WORK INSTRUCTION >>
Restate exactly, and only, the lines from the one with "Instruction: Click the" through the end of the data, with both of those end lines kept. Drop any pictures.

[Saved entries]
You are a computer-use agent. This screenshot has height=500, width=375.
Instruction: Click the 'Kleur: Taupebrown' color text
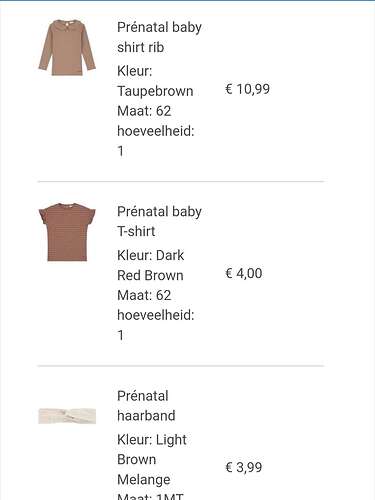click(x=155, y=81)
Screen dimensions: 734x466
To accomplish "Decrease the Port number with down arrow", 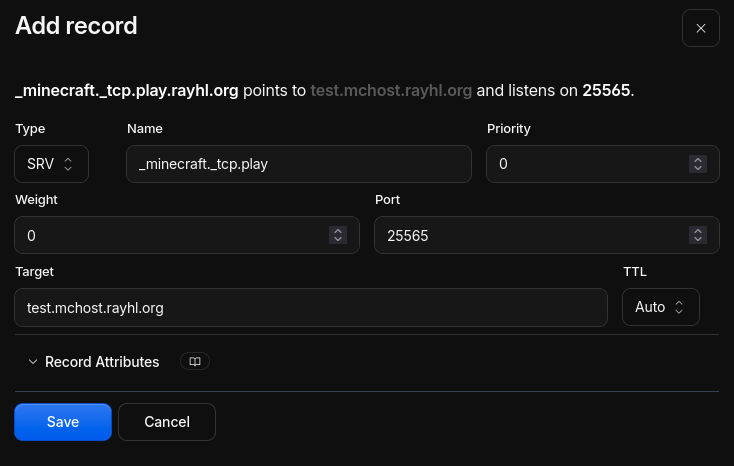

TASK ANSWER >>
Instruction: Click the 'Kleur: Taupebrown' color text
click(x=155, y=81)
Screen dimensions: 734x466
To accomplish "Decrease the Port number with down arrow", 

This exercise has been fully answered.